Szef administracji wojskowej Kijowa Serhij Popko poinformował, że drony nadleciały z kilku kierunków. Wszystkie dziesięć bezzałogowców zostało zniszczone przez obronę przeciwlotniczą.
Zmasowany atak dronów na Kijów
Fragmenty zestrzelonych dronów spadły w stołecznych dzielnicach Sołomanskij, Hołosiiwskij i Swiatoszynskij. Uszkodzone zostały budynki niezamieszkałe i nawierzchnia dróg. „Nie ma poważnych zniszczeń ani pożarów. Nie ma informacji o ofiarach” – przekazał Popko.
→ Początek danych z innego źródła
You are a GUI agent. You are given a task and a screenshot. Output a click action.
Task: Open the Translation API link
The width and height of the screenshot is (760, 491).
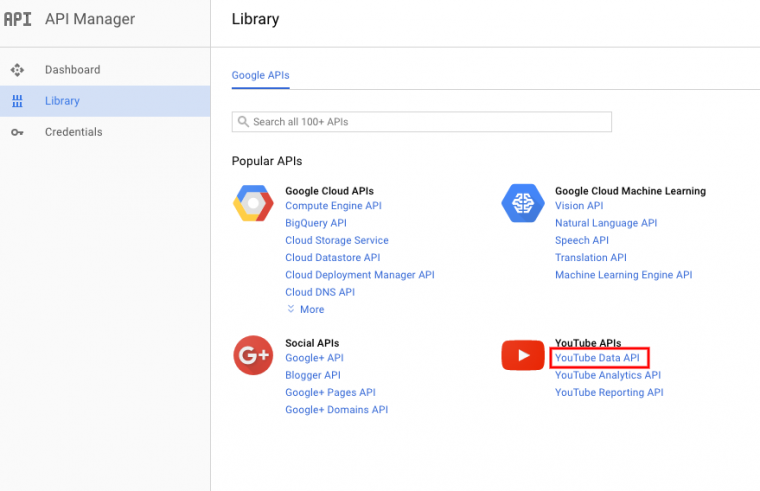click(x=590, y=257)
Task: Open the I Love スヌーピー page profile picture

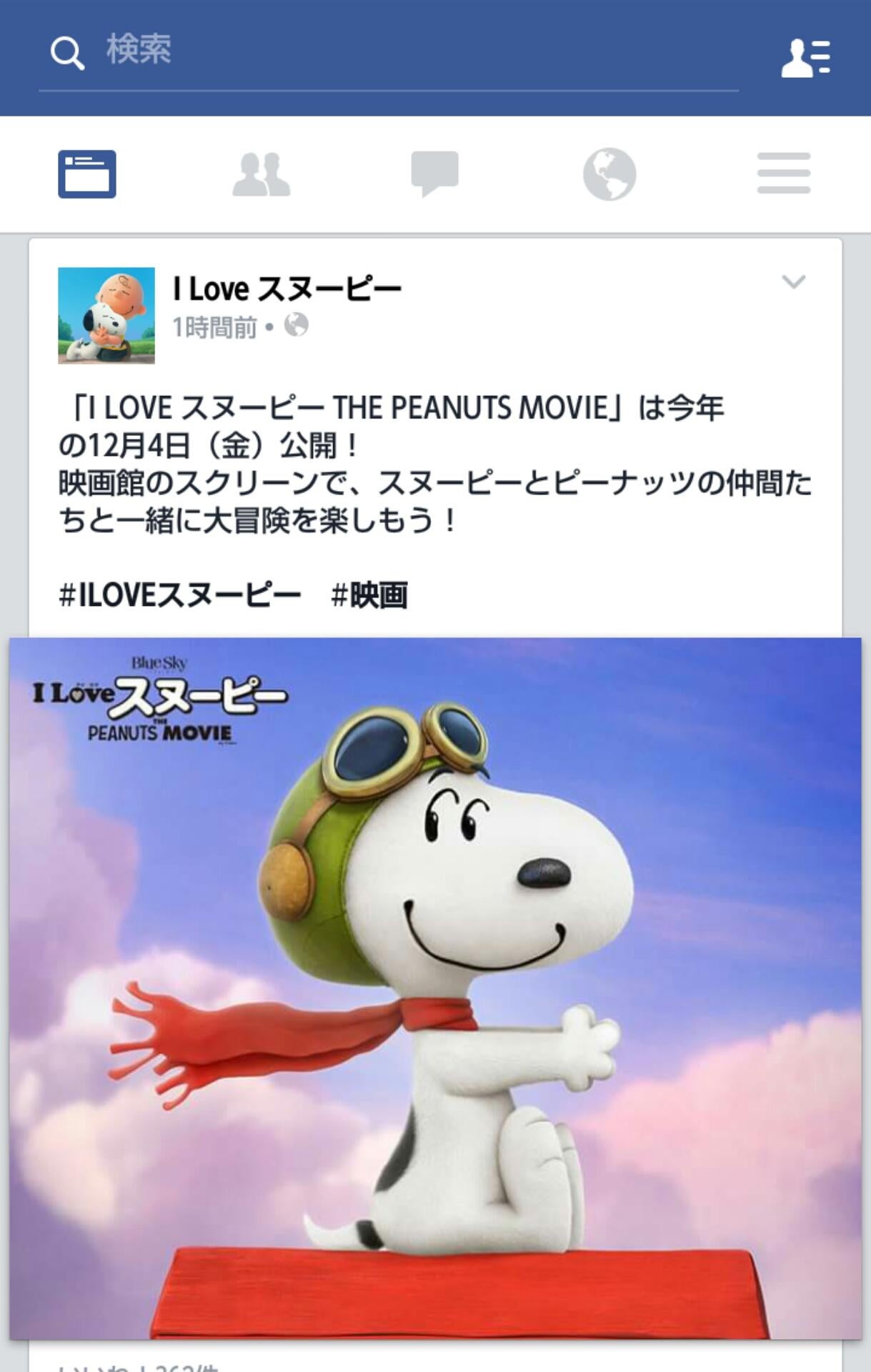Action: click(x=106, y=316)
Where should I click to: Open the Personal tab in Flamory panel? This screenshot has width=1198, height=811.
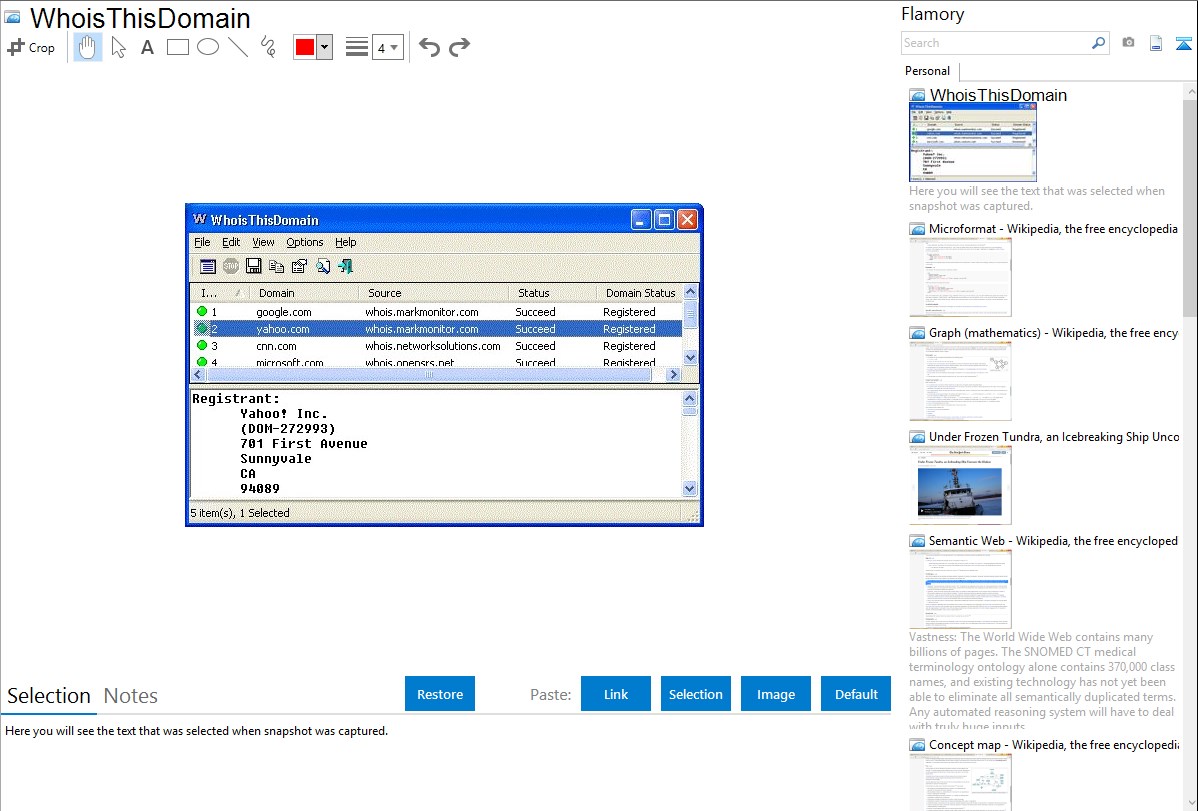(927, 71)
„W rezultacie ataku wroga na stolicę i spadku szczątków dronow, uszkodzony został budynek niezamieszkały w dzielnicy Sołomianskij, a w dzielnicy Swiatoszynskij zapaliło się drzewo. Nie ma zabitych, ani rannych” – poinformował z kolei mer Kijowa Witalij Kliczko.
W nocy z wtorku na środę Rosjanie zaatakowali dronami również rejon Odessy nad Morzem Czarnym. Zniszczona została tam infrastruktura portowa i przemysłowa.
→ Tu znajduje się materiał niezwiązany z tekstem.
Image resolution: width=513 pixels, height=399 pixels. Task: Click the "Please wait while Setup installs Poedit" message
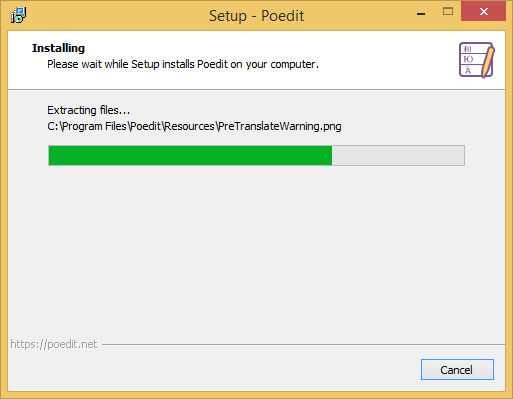[183, 64]
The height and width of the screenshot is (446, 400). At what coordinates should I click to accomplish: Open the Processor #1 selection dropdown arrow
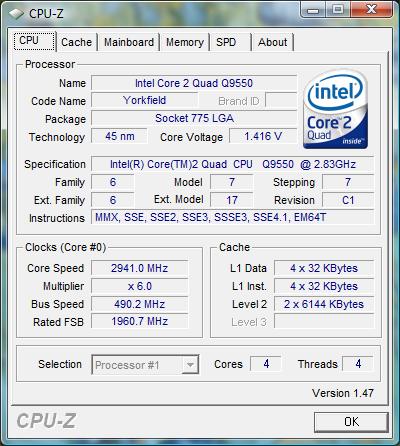tap(190, 365)
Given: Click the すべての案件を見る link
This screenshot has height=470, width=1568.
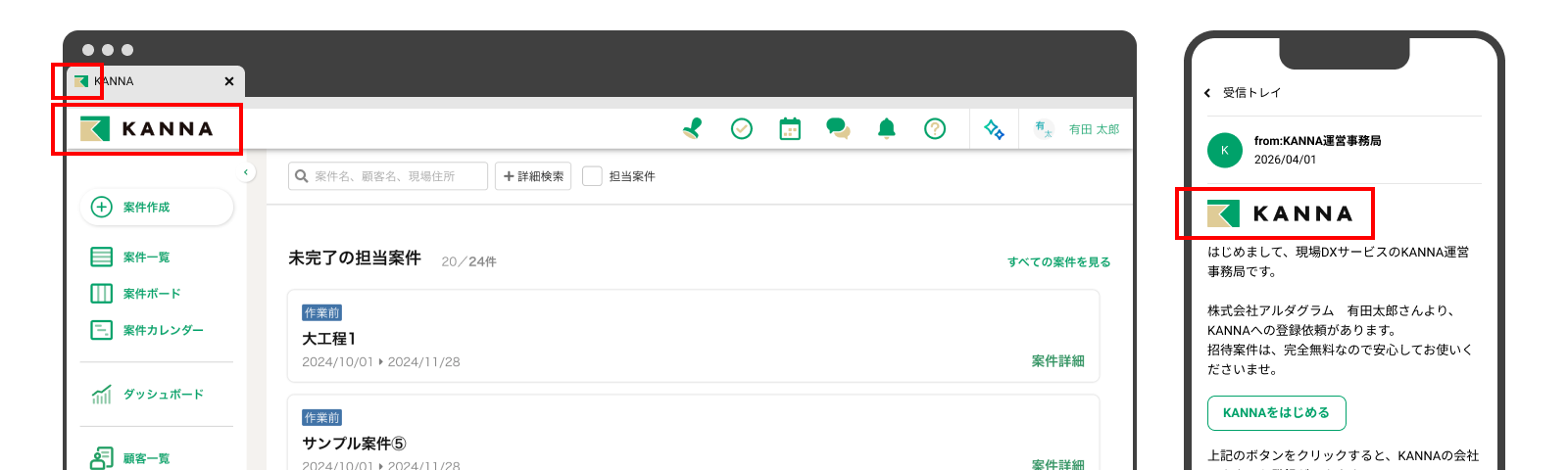Looking at the screenshot, I should [1058, 261].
Bezzałogowce uderzyły w Moskwie
Intensyfikacja ataków rosyjskiej armii miała miejsce po ostatnich atakach dronów w Moskwie. Bezzałogowce uderzyły tam w centrum biurowe. Zniszczone zostały fragmenty szklanej elewacji dwóch biurowców. Jedna z wież została trafiona dwukrotnie, dzień po dniu.
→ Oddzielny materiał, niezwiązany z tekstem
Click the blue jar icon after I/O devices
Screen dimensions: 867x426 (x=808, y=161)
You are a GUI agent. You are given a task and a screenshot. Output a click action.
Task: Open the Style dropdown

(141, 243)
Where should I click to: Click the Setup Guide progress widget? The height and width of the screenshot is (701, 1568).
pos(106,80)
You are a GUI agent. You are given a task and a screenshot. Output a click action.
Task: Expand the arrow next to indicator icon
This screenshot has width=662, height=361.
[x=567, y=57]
W jednym z zaatakowanych budynków mieszczą się siedziby trzech rosyjskich ministerstwa – Ministerstwa Rozwoju Gospodarczego, Ministerstwa Przemysłu i Handlu oraz Ministerstwa Komunikacji. W niedzielę do sieci trafiły nagrania, na których widać leżące na ulicy dokumenty tego ostatniego resortu, wyrzucone przez eksplozję na zewnątrz.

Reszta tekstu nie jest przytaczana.